I don’t believe he realizes that what he is describing is not life but an artifact of our educational and social systems, in particular of that tiny group of people in the elite elementary school-prep school-Ivy clique. Graduation, originally from Harvard or Yale but not from med school or a top business school, is the pinnacle of a mountain. That’s followed by an inevitable let-down. After 12 years of highly-structured existence you’re suddenly thrust into the much less-structured real world where, guess what? Even with maximum effort promotion isn’t automatic because there just aren’t as many positions as there are people seeking them. Some recover. Most don’t.

For most people life is much more quotidien and at its center are relationships. Relationships with your parents, siblings, neighbor kids, and then school chums.
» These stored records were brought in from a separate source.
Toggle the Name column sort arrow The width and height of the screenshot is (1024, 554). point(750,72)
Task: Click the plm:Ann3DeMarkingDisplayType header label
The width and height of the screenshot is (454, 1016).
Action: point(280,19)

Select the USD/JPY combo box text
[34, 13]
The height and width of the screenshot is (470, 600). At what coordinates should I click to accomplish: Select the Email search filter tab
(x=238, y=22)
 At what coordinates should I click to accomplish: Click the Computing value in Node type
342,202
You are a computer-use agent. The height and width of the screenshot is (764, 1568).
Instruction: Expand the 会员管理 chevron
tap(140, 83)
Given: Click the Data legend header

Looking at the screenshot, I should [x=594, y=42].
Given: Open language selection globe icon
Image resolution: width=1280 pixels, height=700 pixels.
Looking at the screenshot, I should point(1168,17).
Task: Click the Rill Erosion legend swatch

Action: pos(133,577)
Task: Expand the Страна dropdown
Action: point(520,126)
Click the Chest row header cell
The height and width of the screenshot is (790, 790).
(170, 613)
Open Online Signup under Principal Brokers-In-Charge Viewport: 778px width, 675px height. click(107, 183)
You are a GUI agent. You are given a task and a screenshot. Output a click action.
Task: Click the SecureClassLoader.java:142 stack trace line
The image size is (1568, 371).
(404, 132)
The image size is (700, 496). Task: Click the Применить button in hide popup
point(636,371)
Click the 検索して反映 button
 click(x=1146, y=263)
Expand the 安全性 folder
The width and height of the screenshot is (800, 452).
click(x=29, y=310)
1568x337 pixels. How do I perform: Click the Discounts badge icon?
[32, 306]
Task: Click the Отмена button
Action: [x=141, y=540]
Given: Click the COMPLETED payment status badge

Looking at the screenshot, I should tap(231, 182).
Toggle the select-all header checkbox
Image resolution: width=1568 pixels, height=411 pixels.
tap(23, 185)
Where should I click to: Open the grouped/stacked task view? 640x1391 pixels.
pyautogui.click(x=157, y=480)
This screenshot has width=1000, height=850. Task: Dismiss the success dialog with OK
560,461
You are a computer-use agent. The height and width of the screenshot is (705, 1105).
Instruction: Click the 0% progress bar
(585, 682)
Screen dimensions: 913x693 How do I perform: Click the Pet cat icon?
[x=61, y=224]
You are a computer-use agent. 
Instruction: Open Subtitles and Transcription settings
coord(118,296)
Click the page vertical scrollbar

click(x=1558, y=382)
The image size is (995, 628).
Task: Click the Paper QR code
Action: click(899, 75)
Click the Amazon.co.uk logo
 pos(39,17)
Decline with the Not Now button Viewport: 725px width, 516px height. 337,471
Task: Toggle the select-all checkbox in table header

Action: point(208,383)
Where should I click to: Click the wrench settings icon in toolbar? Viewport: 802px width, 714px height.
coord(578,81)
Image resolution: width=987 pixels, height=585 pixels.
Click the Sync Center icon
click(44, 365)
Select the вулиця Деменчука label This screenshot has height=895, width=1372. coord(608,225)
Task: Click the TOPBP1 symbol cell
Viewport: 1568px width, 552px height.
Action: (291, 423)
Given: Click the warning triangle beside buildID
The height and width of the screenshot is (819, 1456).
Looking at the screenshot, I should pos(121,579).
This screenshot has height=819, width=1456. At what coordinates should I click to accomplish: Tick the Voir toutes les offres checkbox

Then with your spouse and, likely, children. And so on. There are no mountains, no pinnacles. There are responsibilities and relationships. Just what used to be called “ordinary life”.

A life at school followed by the pursuit of self-gratification is lonely and unsatisfying. “Ordinary life” is becoming increasingly difficult because of a web of policies including educational, economic, and social which makes it that way. However boring “ordinary life” might be, it is what we have and how we’re built. Responsibilities are intrinsic to our happiness. The number of people who can live satisfying lives outside of olrdinary life is quite small.

1 comment… add one
  • Guarneri Link

    Casting your two scenarios as mutually exclusive, or rarely achievable, is a dark worldview. No doubt, success in sports, business or entertainment etc requires sacrifice; it’s not easy to step outside of an ordinary life. It can also be rewarding. Every person must decide how much is right for him or herself.

    You seem in a contemplative mood.